Charlotte is a modern urban and financial center grown up dramatically from its previous agricultural and regional banking roots. Today the city is reputedly the headquarters for more banks than any city outside New York, and is the home to such financial heavyweights as BankAmerica and Wachovia, as well as Lowe’s (home improvement retail) and specialty steel maker Nucor. A diverse commercial and industrial economy has developed around the financial industry. Downtown is a mix of contemporary skyscraper architecture and a number of well-preserved 19th-century neighborhoods.
Charlotte isn’t a world-class entertainment center – yet -- but the city has a good collection of museums, shopping options, and especially sports teams. The city is home to the Carolina Panthers NFL team and was able to defy sports tradition by actually replacing a professional sports franchise it lost, the Charlotte Hornets NBA team (now the Bobcats). There is an active NASCAR racing circuit in the area, centered in the otherwise ordinary Concord 20 miles northeast. The city has modern transportation amenities and even a few direct flights to Europe. Growth-related urban sprawl and related traffic problems are moderate to severe.
Most attractive neighborhoods lie to the south towards the I-485 beltway, with attractive Southern-style homes cut into wooded lots, many on golf courses, being a common find. Gastonia, 20 miles west, returns to the old South, with decrepit old mills and a largely failed downtown area.

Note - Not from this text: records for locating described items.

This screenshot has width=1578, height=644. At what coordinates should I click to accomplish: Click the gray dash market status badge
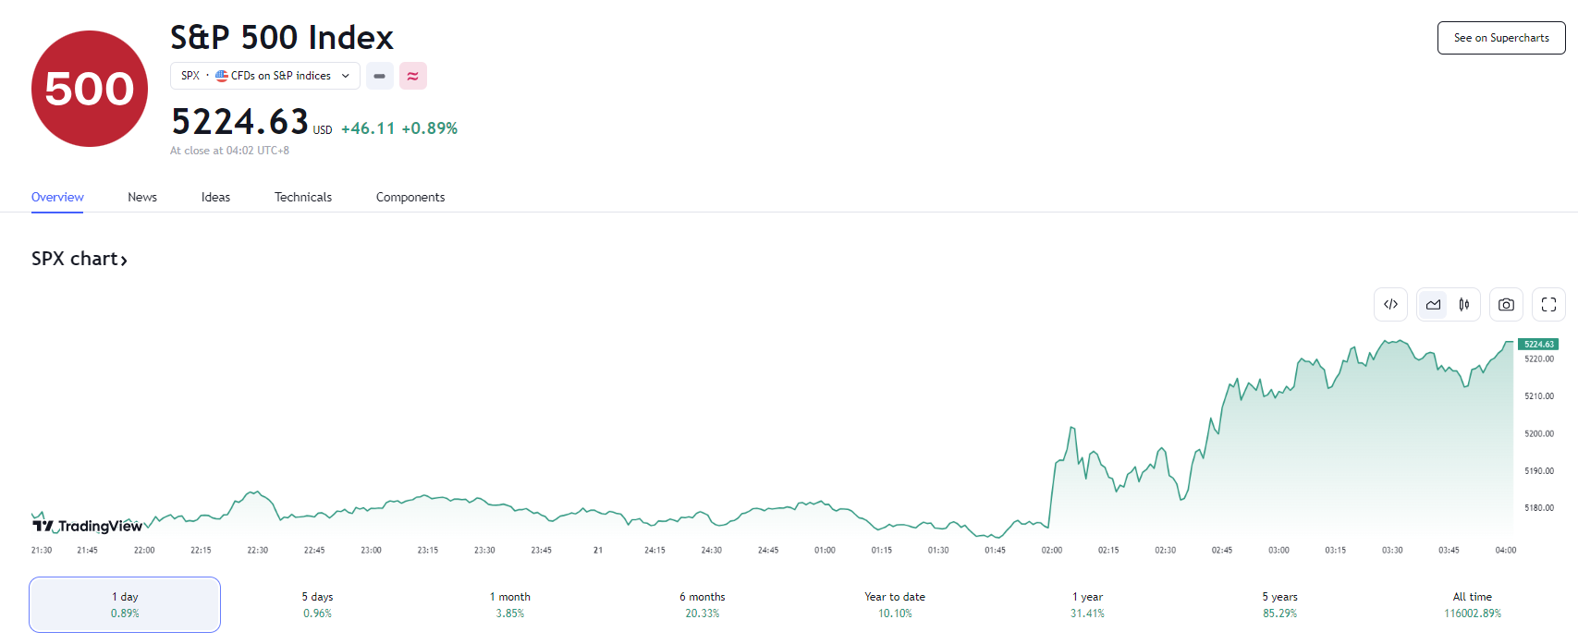[379, 76]
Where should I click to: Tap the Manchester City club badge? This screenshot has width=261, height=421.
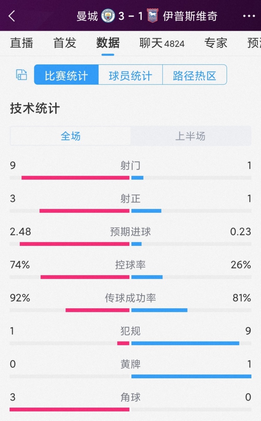(108, 16)
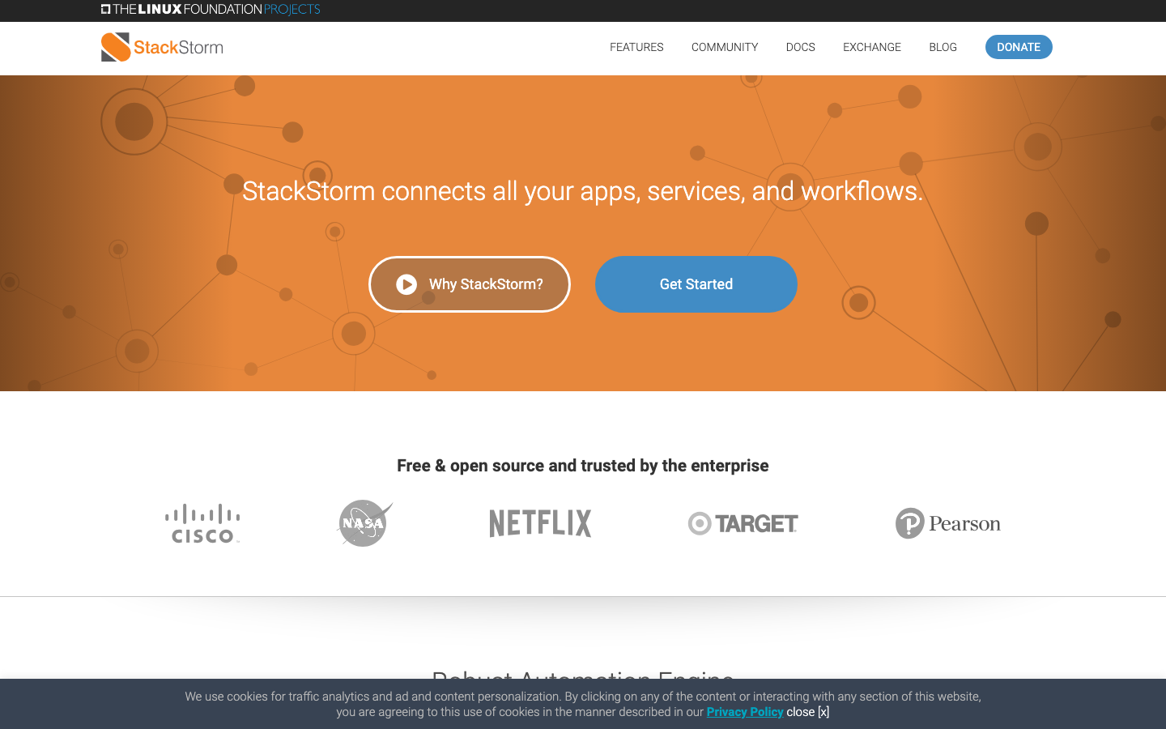The height and width of the screenshot is (729, 1166).
Task: Open the EXCHANGE page
Action: (x=871, y=47)
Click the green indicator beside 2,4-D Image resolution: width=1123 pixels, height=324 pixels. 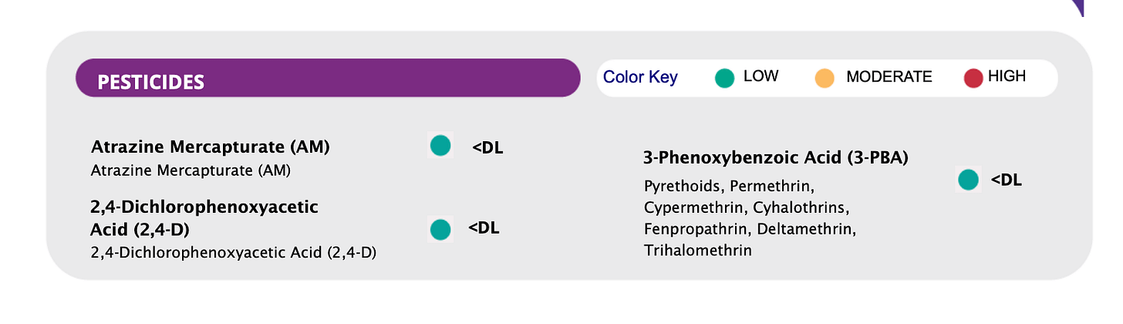pyautogui.click(x=440, y=229)
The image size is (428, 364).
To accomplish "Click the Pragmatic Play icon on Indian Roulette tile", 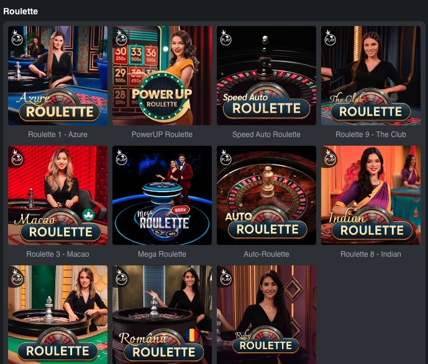I will [330, 158].
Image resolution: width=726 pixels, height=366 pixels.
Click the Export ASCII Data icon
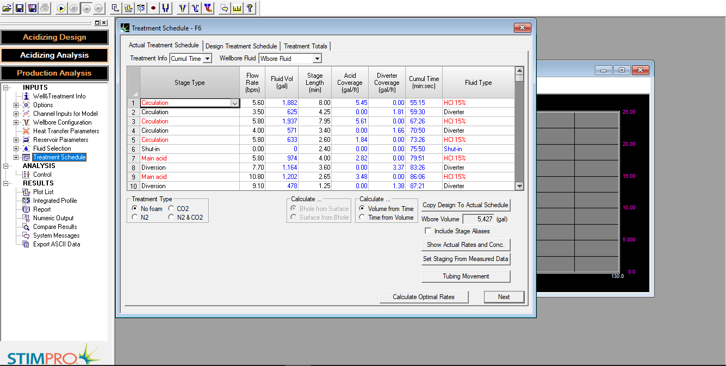pyautogui.click(x=26, y=244)
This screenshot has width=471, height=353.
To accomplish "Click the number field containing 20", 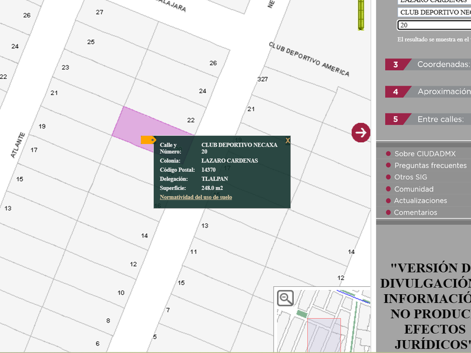I will pos(434,25).
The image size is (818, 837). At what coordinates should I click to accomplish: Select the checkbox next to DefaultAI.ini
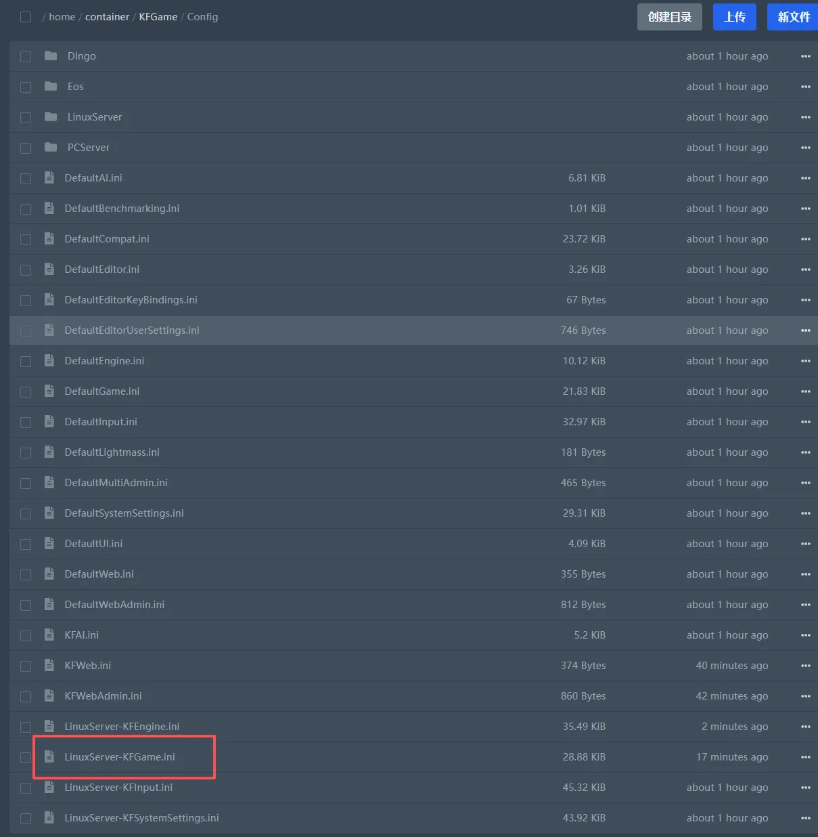(x=26, y=179)
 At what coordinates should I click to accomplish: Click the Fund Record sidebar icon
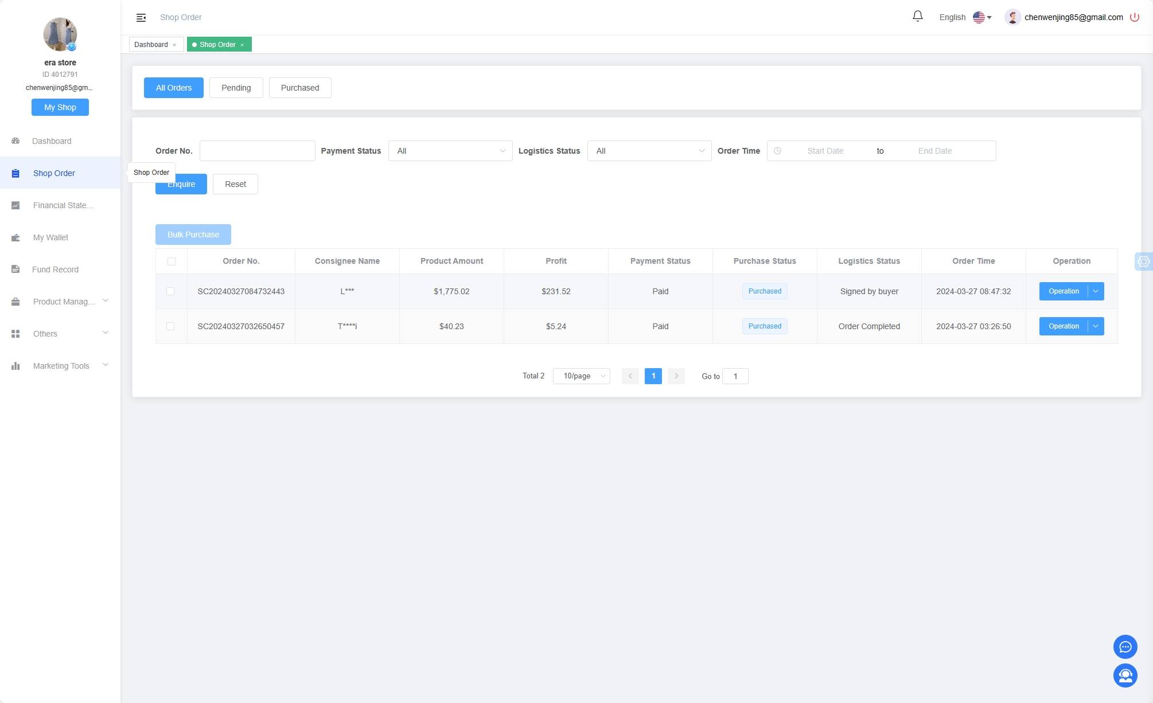click(x=15, y=269)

Although climate, low costs, and familiar jobs make the he area is a favorite for Northeast migrants, the Charlotte area blends the New South with southern-style friendliness, and it has its share of “new south workaholics. These migrations have dramatically increased the area’s diversity and reputation as a cosmopolitan center.
This city complex sits in the Carolina Piedmont, a transitional area of rolling country between the mountains to the west and the Coastal Plain to the east. The mountains to the northwest moderate winter temperatures by blocking and warming cold northwest winds. The ocean is too far away to cool summer temperatures but does supply some warmth in winter. Summers are warm, with days over 90 degrees, while winters are cool. Temperatures fall as low as freezing about 1 in 2 winter days. Winter weather is changeable, with occasional cold periods, but extreme cold is rare. Snow and snow accumulation are infrequent. Late summer and fall hurricanes can produce substantial rainfall but seldom damaging winds.